I would be very interested in seeing a real part from Seoul and putting it into the integrating sphere as well. Seoul has been very very good at announcing phenominal products....... If they are in production, why is there not even a preliminary data sheet on the web-site? You can request one in theory, let's see how that goes. I would like to know if that 70 is typical or maximum bin. I have my theories on that but would love to be proved wrong as that could open up some new applications for me.
Re: Seoul Semiconductor P3 70lm/W LED hits product
I like this part even better: "SSC plans to produce P3 Z-Power LEDs in May and introduce even brighter power LEDs, with an efficacy of 100 lm/W, in the coming year." I'm eternally an optimist when it comes to LED advancements yet even I didn't think anyone would announce 100 lm/W LEDs for 2006. Of course, an announcement is a far cry from actually having one in your hands, but evidently they must have some working prototypes which will be tweaked into production.
Re: Seoul Semiconductor P3 70lm/W LED hits product
[ QUOTE ] enLIGHTenment said:
Anyone know the theoretical upper limit for LED efficiency? I'm wondering if they'll ever be able to beat SOX.
[/ QUOTE ]
It depends upon the luminous efficacy of the spectrum. If you want white with perfect color rendering, then 100% efficiency would be about 200 lm/W. The luminous efficacy of typical blue + YAG phosphor LEDs is around 330 lm/W. Although LEDs will probably never be 100% efficient, I think we'll eventually reach at least 60%, possibly 80%. At 60% efficiency a white LED will give anywhere from 120 to 200 lm/W, depending upon the spectrum.
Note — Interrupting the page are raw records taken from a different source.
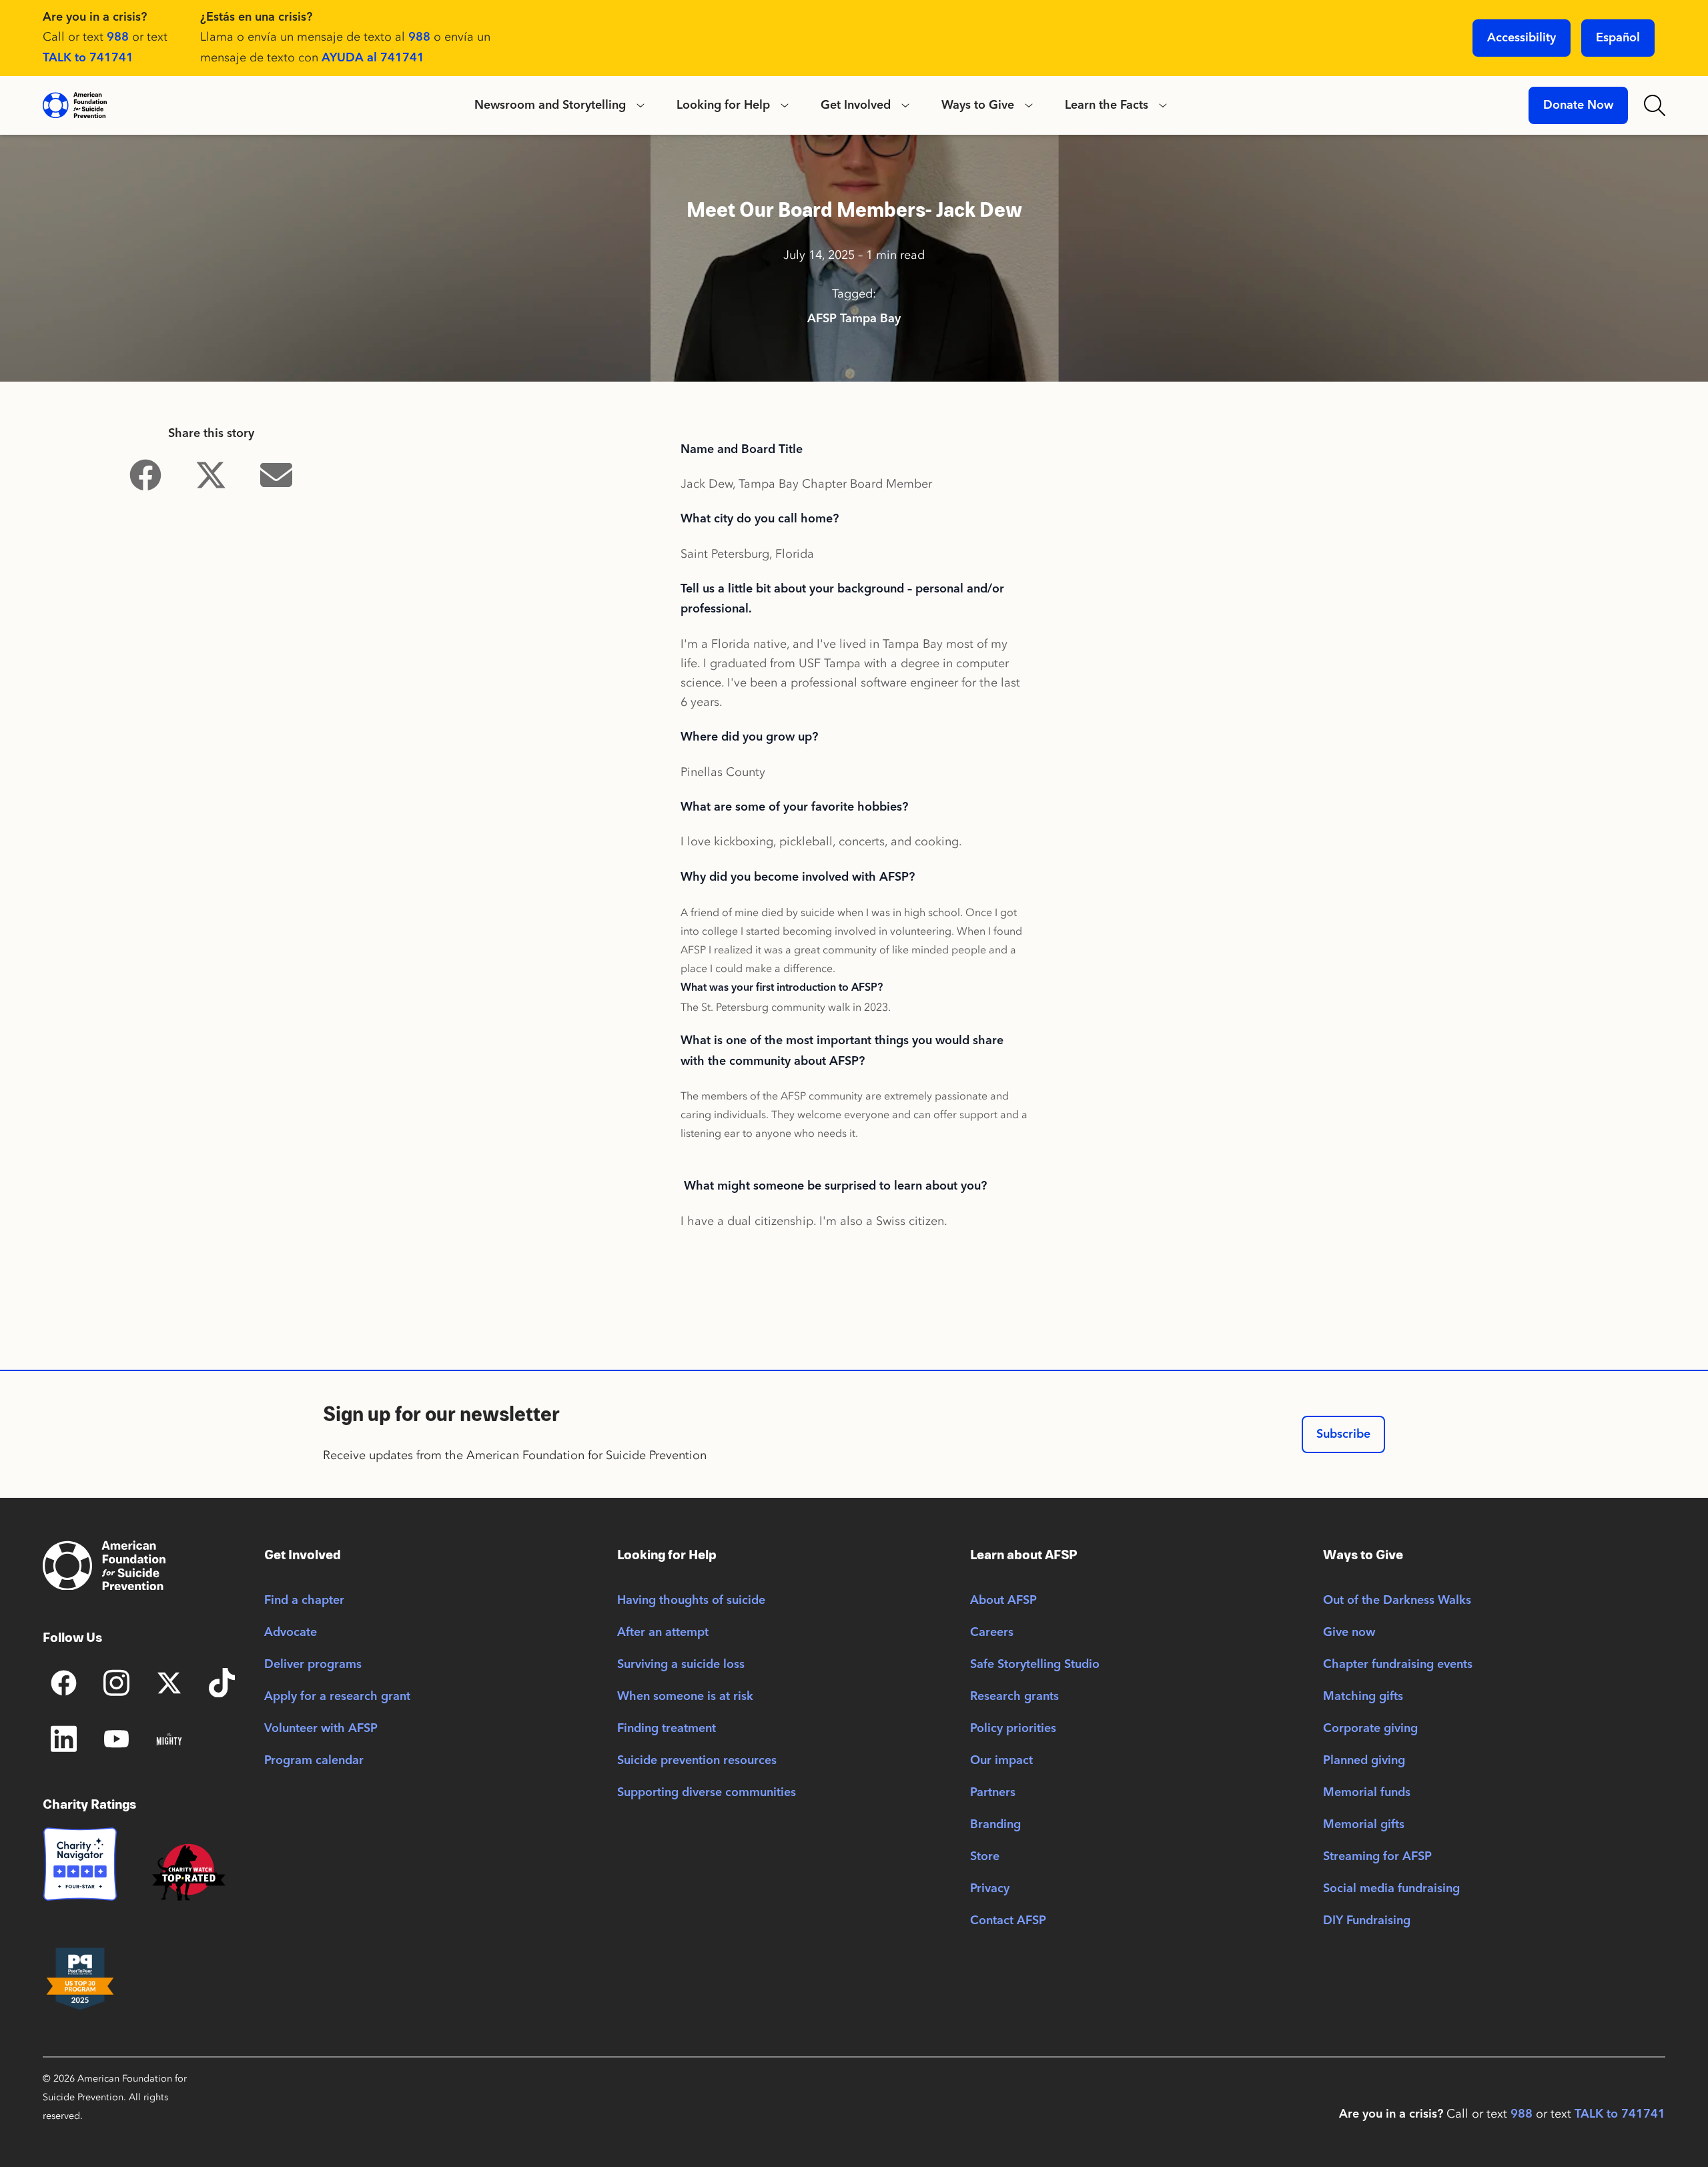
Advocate (290, 1633)
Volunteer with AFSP (321, 1729)
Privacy (989, 1889)
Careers (991, 1633)
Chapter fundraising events (1397, 1665)
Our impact (1001, 1761)
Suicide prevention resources (697, 1761)
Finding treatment (666, 1729)
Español (1618, 38)
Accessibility (1521, 38)
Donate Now (1578, 105)
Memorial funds (1366, 1793)
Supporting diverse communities (706, 1793)
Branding (995, 1825)
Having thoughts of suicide (691, 1601)
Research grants (1014, 1697)
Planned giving (1364, 1761)
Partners (992, 1793)
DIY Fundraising (1366, 1921)
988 (118, 37)
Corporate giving (1370, 1729)
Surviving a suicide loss (681, 1665)
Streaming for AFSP (1377, 1857)
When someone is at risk (685, 1697)
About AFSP (1003, 1601)
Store (984, 1857)
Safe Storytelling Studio (1035, 1665)
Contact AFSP (1008, 1921)
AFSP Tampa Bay (854, 319)
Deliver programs (313, 1665)
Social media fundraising (1391, 1889)
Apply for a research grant (337, 1697)
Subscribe (1343, 1434)
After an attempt (663, 1633)
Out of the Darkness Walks (1397, 1601)
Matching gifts (1363, 1697)
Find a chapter (304, 1601)
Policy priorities (1013, 1729)
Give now (1349, 1633)
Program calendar (314, 1761)
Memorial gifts (1363, 1825)
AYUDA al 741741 (373, 58)
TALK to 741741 (88, 58)
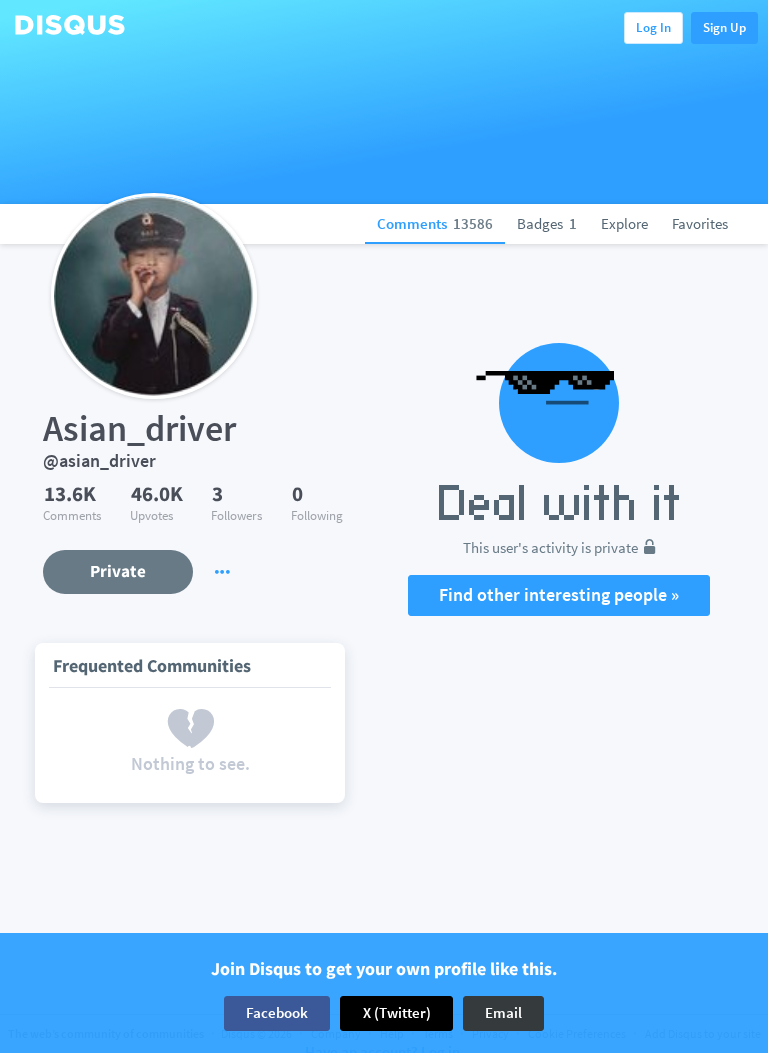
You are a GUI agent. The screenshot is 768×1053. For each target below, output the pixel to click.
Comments (435, 223)
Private (118, 571)
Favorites (700, 223)
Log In (653, 27)
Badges (547, 223)
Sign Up (724, 27)
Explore (624, 223)
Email (503, 1012)
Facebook (277, 1012)
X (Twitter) (397, 1012)
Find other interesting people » (559, 594)
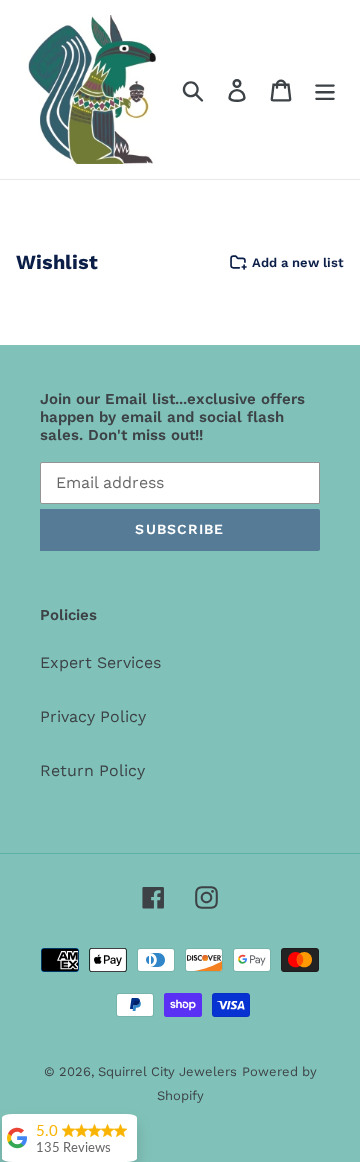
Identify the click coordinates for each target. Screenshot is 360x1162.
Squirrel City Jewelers (167, 1071)
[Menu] (325, 89)
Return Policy (92, 770)
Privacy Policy (93, 716)
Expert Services (100, 662)
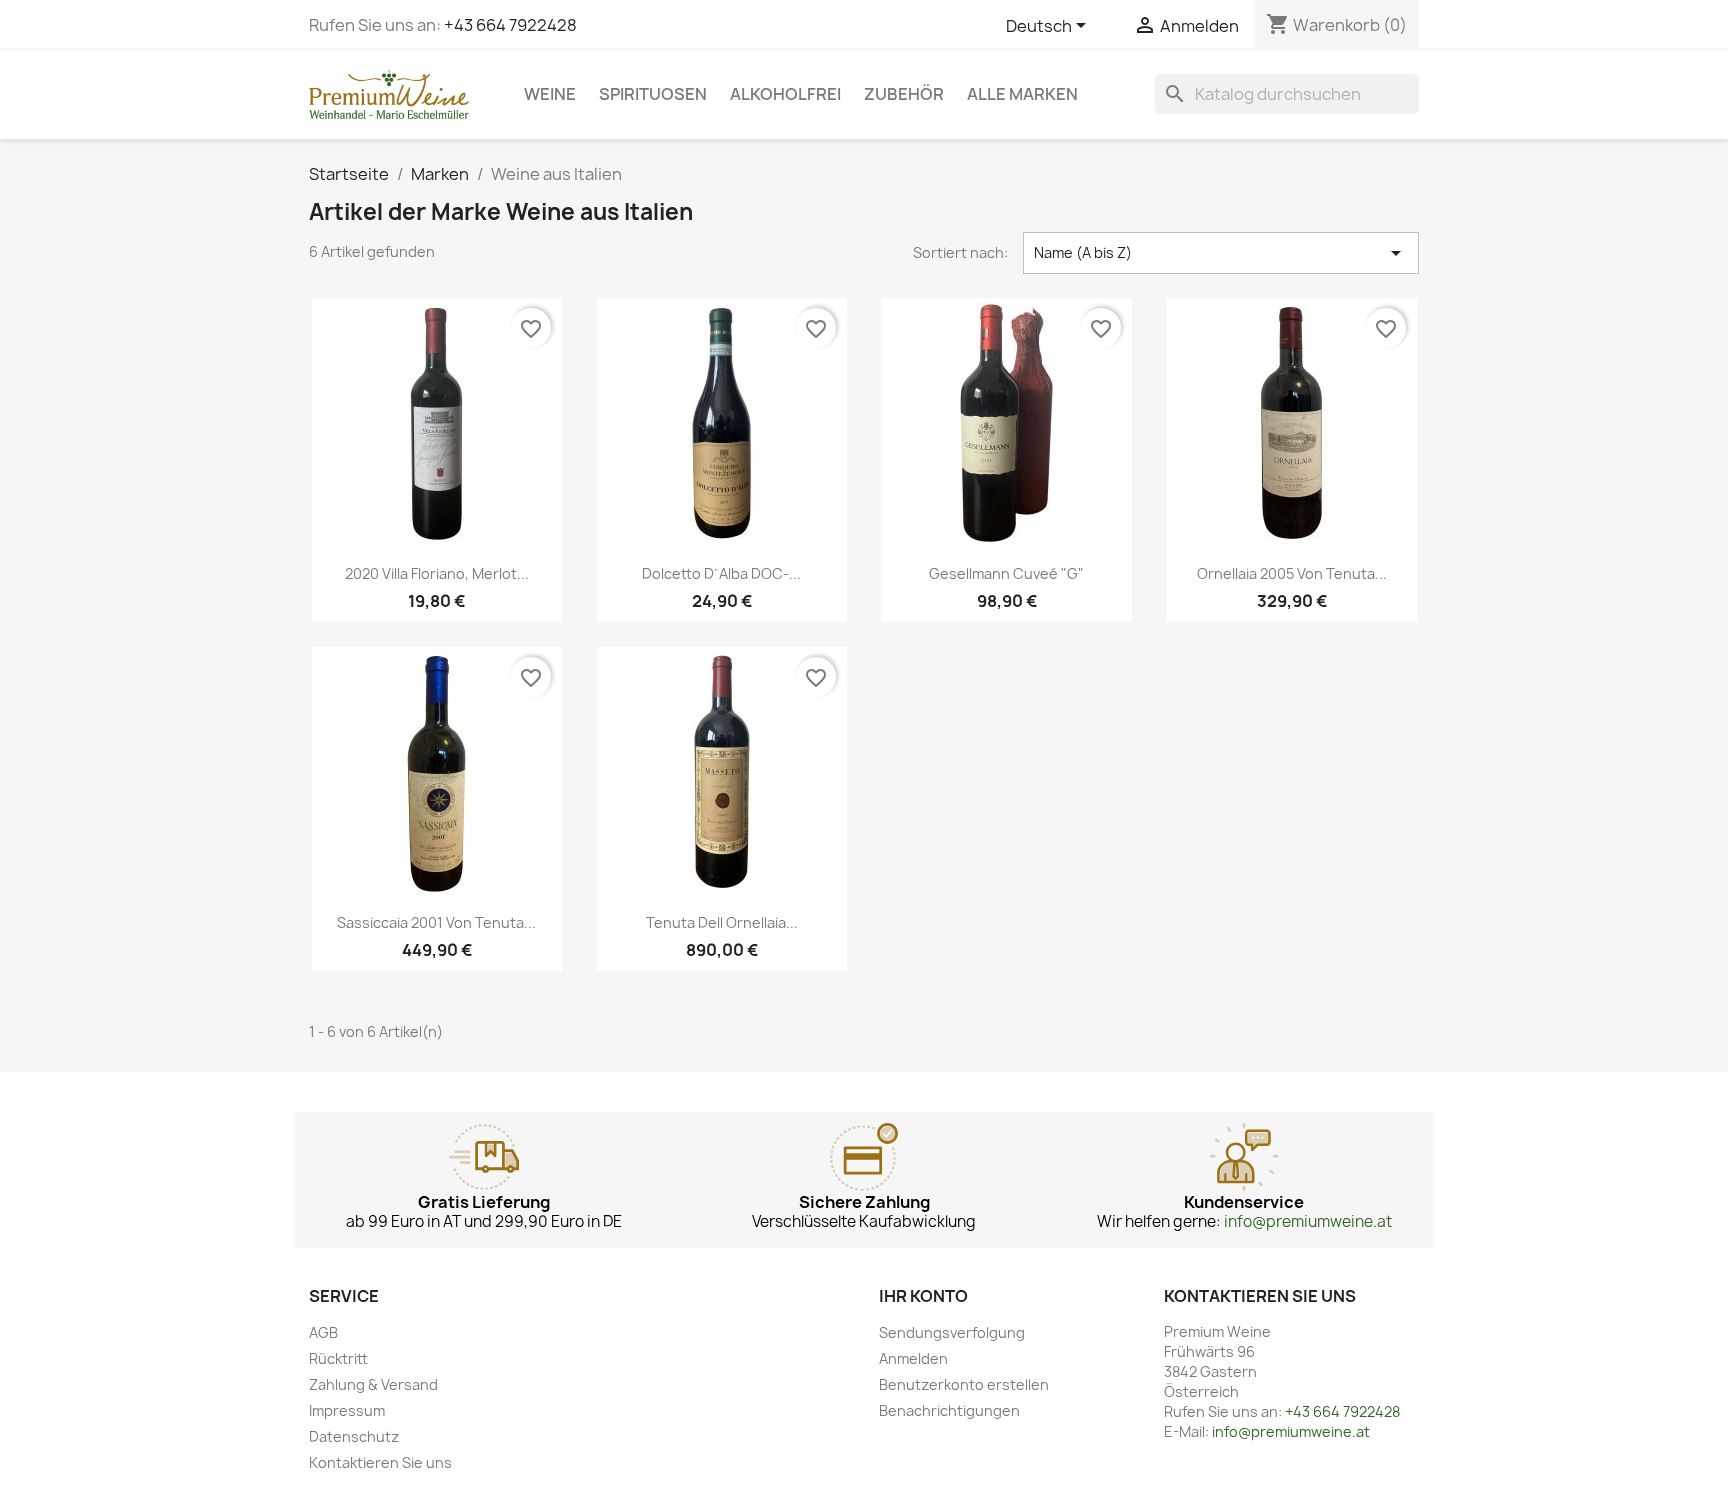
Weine (550, 94)
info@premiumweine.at (1308, 1221)
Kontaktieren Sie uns (380, 1462)
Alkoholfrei (785, 94)
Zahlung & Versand (373, 1384)
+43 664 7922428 (510, 25)
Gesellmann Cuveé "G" (1006, 573)
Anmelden (913, 1358)
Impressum (347, 1410)
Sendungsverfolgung (952, 1332)
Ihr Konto (923, 1296)
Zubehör (904, 94)
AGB (323, 1332)
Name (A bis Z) (1221, 253)
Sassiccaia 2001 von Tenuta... (436, 922)
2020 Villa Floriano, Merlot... (437, 573)
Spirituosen (653, 94)
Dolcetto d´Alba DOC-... (721, 573)
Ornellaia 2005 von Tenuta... (1292, 573)
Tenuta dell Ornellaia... (722, 922)
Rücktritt (338, 1358)
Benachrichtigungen (949, 1410)
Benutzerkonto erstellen (964, 1384)
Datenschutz (354, 1436)
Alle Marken (1022, 94)
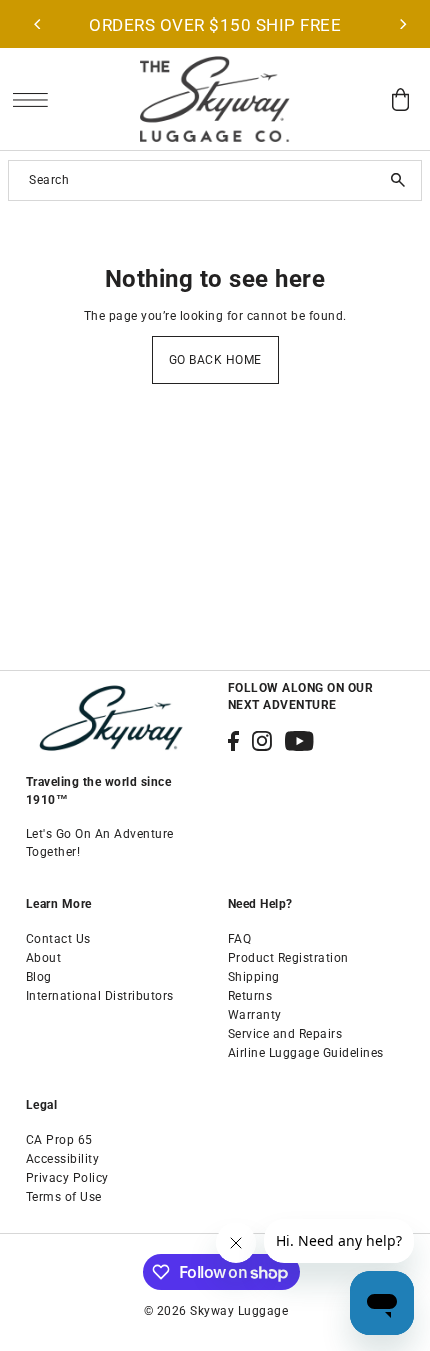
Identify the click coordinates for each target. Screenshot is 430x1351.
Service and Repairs (285, 1034)
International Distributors (100, 996)
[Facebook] (233, 741)
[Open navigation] (35, 99)
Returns (250, 996)
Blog (39, 977)
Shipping (254, 977)
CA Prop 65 (59, 1140)
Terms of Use (64, 1197)
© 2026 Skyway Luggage (216, 1311)
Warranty (255, 1015)
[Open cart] (400, 99)
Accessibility (63, 1159)
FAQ (240, 939)
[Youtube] (299, 741)
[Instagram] (262, 741)
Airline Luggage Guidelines (306, 1053)
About (44, 958)
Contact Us (58, 939)
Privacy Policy (67, 1178)
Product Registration (288, 958)
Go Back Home (215, 360)
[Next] (402, 24)
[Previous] (38, 24)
If you mix red, green, and blue LEDs then at a CCT of 4000K with a CRI of 80 the luminous efficacy of the spectrum can be as high as 400 lm/W. At 60% efficiency this would give 240 lm/W. At 80% efficiency it would be 320 lm/W. I'd personally put the upper limit of practical white LED efficiency right around 300 lm/W. We may not attain that for decades, but we should get to 150 lm/W within a few years.
Re: Seoul Semiconductor P3 70lm/W LED hits product
I think it is 240 lm/W for white.
You can cheat this number a bit by doing some things in the spectrum, like boosting the greenish yellow output (off-white), probably why "whites" have their big hump in the green range.
For green, it is 683 lm/W for a well lit area. It changes with night adapted eyeballs.